#### [Text excerpt]
—————

The acoustic positioning is seriously affected by the sound speed variations (Kido et al., 2008), which is very familiar to the atmosphere variation affecting GNSS positioning (Chen & Herring, 1997). Inspired by this, the Nadir Total Delay (NTD) model which is analogous to the zenith total delay in GNSS was proposed recently (Honsho & Kido, 2017; Honsho et al., 2019). This idea developed in the GNSS-A positioning can be also found in analyzing the sound speed variation for GNSS-A measurements (Kido et al., 2008). Besides NTD model, a generalized GNSS-A positioning model was also developed to correct the effect of the sound speed variation (Watanabe et al., 2020; Yokota et al., 2022). However, this kind of methods can extract only the sound speed variation relative to the in-field SSP.

In fact, the sound speed variation effect was very early studied by the GNSS-A and SSP observations in Hawaii (Osada et al., 2003). Then, the temporal variation inversion based on the RSSP was developed to eliminate this kind of effect (Fujita et al., 2004, 2006; Matsumoto et al., 2008). For more precisely characterizing the sound speed variation, the inversion method based on a 3-order B-spline model was developed in the past (Ikuta et al., 2008), and then Yokota et al. (2019) advanced this method by extracting the first-order and second-order horizontal sound speed gradients to represent more sound speed variation details (Yasuda et al., 2017). Note that, the above-mentioned inversion methods are based on the RSSP. In fact, the sound speed inversion without using the RSSP was also developed in the past (Chen, 2014). Recently, a self-constraint positioning method without the assistance of in-field SSP has also been developed (Zhao et al., 2022). However, without using the in-field SSP it is still hard to achieve a desirable positioning accuracy, e.g., the positioning error of the above self-constraint positioning method is up to 0.54 m. Precise positioning models without the assistance of in-field SSP still need to be developed to reduce the in-field SSP measurement cost, which is the vitally meaningful not only for facilitating the low-cost large-scale and even global seafloor geodesy but also for achieving the real-time seafloor geodetic applications, like nowadays mature GNSS geodesy.

This contribution is to develop a Self-structured Empirical SSP (SESSP) approach to achieve centimeter-precision-level seafloor geodetic three-dimensional positioning. In "Three-parameter empirical SSP" section, a three-parameter Empirical Temperature Profile (ETP) model is proposed to structure an Empirical Sound Speed Profile (ESSP) by using the Del Grosso’s sound speed formula. In "Two-level optimizations on ESSP" section, a novel GNSS-A positioning model based two-level optimizations is proposed, of which the 1st-level optimization is to fix the ETP model parameters, and the 2nd-level optimization is to finally achieve high-precision location regarding the sound speed variations relative to ESSP. In "Experiment results and tests" section, the proposed models are verified by the long-term seafloor geodetic array observations.

—————

#### [Aim of the exercise]
Answer these questions from the seafloor positioning excerpt above:
1. In GNSS, what is the Nadir Total Delay (NTD) model analogous to?
2. What is the maximum positioning error of the self-constraint positioning method that works without in-field SSP?
3. Which sound speed formula does the three-parameter ETP model use to structure the Empirical Sound Speed Profile?

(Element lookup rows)

—————

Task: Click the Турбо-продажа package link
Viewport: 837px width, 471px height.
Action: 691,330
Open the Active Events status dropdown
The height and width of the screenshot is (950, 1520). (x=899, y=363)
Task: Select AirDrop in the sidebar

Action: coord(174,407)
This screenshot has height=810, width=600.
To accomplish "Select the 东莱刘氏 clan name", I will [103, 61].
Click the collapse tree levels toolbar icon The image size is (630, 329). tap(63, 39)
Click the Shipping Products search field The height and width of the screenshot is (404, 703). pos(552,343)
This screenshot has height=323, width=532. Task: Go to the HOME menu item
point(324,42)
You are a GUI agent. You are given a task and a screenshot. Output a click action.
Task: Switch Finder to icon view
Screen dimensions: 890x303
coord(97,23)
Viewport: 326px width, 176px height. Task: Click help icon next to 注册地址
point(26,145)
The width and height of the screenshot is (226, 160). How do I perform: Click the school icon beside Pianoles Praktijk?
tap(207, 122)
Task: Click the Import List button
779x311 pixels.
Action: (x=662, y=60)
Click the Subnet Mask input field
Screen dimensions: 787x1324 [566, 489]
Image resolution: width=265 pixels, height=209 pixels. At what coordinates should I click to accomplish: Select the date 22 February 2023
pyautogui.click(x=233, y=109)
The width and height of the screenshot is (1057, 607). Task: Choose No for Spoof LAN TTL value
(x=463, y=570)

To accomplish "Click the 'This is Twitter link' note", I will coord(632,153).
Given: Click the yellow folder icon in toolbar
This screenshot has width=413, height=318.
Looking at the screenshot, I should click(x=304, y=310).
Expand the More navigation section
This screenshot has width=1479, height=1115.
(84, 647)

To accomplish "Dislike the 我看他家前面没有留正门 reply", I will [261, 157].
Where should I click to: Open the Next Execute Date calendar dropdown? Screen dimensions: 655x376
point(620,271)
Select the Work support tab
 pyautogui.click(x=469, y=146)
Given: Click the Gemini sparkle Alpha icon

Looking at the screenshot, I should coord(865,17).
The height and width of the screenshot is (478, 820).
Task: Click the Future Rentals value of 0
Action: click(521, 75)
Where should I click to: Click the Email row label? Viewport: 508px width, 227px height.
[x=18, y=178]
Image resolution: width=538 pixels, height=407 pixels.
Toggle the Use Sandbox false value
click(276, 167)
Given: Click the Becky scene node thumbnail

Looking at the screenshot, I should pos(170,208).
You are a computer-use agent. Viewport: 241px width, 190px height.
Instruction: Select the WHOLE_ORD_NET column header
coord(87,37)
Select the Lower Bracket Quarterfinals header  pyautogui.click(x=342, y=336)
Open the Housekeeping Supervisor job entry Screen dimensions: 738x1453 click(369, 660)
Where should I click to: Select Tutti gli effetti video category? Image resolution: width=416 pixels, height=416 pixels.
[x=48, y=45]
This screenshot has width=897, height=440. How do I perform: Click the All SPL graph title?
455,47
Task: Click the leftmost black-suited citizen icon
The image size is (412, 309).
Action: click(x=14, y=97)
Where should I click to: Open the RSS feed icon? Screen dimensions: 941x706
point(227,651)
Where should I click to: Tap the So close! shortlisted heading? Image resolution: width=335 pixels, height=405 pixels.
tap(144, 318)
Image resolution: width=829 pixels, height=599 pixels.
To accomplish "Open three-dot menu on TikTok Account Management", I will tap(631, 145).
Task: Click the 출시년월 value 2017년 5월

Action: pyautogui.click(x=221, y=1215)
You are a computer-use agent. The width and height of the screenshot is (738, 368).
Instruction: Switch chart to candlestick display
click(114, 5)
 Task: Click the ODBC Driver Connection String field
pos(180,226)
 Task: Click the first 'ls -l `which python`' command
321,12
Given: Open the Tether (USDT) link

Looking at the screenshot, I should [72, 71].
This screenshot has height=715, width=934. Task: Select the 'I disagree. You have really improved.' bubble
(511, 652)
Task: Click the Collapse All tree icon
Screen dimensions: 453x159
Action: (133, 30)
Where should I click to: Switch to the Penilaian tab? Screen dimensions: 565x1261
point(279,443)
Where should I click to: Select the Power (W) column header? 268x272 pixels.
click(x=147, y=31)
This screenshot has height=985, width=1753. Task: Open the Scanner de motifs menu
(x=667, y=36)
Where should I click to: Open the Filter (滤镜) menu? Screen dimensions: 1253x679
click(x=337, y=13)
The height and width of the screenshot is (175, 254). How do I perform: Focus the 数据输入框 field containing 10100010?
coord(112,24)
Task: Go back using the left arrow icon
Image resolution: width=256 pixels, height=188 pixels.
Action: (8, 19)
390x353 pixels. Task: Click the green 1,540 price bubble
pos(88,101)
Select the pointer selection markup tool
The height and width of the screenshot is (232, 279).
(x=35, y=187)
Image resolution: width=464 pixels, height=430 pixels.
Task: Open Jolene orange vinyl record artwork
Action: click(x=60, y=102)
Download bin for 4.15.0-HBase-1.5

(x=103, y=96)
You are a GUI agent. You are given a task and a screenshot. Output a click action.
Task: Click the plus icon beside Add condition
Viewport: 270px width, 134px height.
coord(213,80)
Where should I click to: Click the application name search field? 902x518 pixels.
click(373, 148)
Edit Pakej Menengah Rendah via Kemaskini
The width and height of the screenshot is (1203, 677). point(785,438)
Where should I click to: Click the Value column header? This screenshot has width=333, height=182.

—————

#### [Exercise response]
1. The zenith total delay.
2. Up to 0.54 m.
3. Del Grosso's sound speed formula.